• _AIM_:
Can you turn the rows, from the first one through the line containing "532x485 pixels. click(x=116, y=90)", into a two-column CSV with the headers request and answer? Give one CSV line per row, put each field in double quotes, and replace any line breaks with spaces.

Word and item position data
*-*-*
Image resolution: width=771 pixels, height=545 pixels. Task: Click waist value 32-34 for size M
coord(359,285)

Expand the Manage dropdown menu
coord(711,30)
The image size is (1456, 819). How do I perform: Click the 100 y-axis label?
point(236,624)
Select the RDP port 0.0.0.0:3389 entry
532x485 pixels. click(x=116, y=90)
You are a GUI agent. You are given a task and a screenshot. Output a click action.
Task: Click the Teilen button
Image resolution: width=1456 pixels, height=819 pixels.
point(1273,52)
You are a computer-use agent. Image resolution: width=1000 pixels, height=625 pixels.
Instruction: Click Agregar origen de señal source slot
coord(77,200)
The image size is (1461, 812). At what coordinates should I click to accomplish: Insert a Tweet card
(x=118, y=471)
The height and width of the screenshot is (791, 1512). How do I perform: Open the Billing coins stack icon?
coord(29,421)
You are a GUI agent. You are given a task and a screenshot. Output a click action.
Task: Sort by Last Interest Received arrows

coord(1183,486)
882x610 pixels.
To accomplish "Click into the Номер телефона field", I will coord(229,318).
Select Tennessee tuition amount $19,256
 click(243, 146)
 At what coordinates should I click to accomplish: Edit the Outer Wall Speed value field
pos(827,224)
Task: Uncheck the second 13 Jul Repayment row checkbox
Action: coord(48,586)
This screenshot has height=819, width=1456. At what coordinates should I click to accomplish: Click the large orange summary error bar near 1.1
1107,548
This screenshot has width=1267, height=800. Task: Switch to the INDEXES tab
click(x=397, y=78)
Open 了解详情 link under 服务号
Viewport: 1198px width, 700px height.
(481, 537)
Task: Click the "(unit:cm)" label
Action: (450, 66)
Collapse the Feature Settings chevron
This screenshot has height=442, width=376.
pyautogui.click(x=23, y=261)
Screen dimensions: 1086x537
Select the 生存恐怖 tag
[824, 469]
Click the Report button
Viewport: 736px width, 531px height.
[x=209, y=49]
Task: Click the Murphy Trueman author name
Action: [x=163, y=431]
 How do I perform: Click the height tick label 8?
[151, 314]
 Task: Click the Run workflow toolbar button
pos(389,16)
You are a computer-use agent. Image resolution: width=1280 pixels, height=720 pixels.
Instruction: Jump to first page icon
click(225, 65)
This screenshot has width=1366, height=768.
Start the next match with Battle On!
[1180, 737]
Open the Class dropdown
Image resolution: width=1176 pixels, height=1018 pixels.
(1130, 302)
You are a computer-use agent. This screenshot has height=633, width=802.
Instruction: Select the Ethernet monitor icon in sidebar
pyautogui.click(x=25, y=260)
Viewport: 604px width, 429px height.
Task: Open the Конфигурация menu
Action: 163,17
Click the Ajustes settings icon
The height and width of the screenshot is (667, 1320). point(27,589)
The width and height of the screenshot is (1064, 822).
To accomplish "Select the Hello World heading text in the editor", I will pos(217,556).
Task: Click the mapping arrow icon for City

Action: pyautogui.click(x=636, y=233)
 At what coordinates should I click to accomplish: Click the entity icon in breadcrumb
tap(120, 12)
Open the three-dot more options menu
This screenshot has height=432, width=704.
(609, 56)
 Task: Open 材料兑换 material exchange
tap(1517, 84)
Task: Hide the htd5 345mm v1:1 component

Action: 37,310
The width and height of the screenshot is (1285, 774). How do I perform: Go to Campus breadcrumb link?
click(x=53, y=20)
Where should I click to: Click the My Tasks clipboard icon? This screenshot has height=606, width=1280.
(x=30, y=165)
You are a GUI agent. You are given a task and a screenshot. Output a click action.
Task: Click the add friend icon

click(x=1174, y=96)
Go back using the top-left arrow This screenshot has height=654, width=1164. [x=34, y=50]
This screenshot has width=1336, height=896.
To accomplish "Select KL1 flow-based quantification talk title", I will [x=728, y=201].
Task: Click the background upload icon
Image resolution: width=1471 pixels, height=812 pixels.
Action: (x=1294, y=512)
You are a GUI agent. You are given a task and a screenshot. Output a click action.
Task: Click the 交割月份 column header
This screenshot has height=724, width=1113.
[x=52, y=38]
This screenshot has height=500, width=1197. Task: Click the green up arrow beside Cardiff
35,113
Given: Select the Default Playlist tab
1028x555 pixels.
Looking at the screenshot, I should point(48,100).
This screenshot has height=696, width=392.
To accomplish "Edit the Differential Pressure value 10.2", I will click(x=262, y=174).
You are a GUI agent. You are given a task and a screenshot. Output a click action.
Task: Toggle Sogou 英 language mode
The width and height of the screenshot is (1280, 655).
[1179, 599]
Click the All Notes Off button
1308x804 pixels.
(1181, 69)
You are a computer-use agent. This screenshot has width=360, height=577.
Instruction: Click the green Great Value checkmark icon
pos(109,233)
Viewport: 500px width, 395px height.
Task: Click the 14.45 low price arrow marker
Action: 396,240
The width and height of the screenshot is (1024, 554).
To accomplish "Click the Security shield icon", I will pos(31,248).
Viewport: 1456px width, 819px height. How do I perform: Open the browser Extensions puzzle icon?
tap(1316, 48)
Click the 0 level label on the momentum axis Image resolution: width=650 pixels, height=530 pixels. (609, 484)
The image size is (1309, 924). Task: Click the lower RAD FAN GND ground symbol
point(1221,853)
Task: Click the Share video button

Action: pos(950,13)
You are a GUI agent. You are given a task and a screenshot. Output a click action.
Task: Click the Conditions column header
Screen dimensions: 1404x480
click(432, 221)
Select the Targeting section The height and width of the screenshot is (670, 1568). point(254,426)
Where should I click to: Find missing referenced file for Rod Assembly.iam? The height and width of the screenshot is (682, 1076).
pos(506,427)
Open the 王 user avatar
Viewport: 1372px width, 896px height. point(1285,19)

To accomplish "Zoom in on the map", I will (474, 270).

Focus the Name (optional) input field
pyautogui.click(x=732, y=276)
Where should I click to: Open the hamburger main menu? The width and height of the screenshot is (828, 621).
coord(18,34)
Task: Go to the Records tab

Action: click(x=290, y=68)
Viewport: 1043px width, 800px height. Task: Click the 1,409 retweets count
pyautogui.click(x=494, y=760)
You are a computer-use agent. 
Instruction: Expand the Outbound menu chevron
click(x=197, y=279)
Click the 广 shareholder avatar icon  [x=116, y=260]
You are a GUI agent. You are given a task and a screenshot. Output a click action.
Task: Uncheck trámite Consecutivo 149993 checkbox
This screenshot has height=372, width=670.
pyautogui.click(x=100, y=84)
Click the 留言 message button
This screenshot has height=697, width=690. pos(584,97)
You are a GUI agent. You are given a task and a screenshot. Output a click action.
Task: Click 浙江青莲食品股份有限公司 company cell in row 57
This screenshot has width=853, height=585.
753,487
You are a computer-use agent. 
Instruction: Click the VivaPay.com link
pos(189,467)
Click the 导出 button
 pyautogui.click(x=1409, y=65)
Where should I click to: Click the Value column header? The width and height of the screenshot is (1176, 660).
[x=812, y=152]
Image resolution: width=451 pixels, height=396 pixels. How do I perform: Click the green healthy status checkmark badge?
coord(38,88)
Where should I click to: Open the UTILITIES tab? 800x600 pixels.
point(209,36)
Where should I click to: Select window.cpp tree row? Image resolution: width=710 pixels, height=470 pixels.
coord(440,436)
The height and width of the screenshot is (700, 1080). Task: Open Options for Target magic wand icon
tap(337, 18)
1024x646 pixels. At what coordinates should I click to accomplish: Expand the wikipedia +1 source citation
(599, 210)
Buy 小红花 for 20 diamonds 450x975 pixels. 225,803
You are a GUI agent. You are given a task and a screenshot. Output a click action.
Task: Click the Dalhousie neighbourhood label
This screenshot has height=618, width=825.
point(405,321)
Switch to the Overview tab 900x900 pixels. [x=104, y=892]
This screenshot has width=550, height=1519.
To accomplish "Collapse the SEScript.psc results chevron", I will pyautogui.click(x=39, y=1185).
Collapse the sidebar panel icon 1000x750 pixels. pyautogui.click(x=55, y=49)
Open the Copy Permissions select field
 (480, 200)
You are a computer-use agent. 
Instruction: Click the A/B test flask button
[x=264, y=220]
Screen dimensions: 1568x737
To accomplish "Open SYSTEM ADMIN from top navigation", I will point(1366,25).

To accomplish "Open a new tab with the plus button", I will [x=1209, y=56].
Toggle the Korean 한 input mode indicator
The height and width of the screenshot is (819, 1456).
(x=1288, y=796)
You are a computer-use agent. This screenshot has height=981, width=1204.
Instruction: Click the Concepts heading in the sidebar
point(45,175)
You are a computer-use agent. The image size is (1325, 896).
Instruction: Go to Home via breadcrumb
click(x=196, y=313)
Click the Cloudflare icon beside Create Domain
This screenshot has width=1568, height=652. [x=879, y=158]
*-*-*
• _RESULT FOR THIS TASK_:
request,answer
"Image resolution: width=771 pixels, height=545 pixels. Task: Click waist value 32-34 for size M","coord(359,285)"
"Expand the Manage dropdown menu","coord(711,30)"
"The image size is (1456, 819). How do I perform: Click the 100 y-axis label?","point(236,624)"
"Select the RDP port 0.0.0.0:3389 entry","532x485 pixels. click(x=116, y=90)"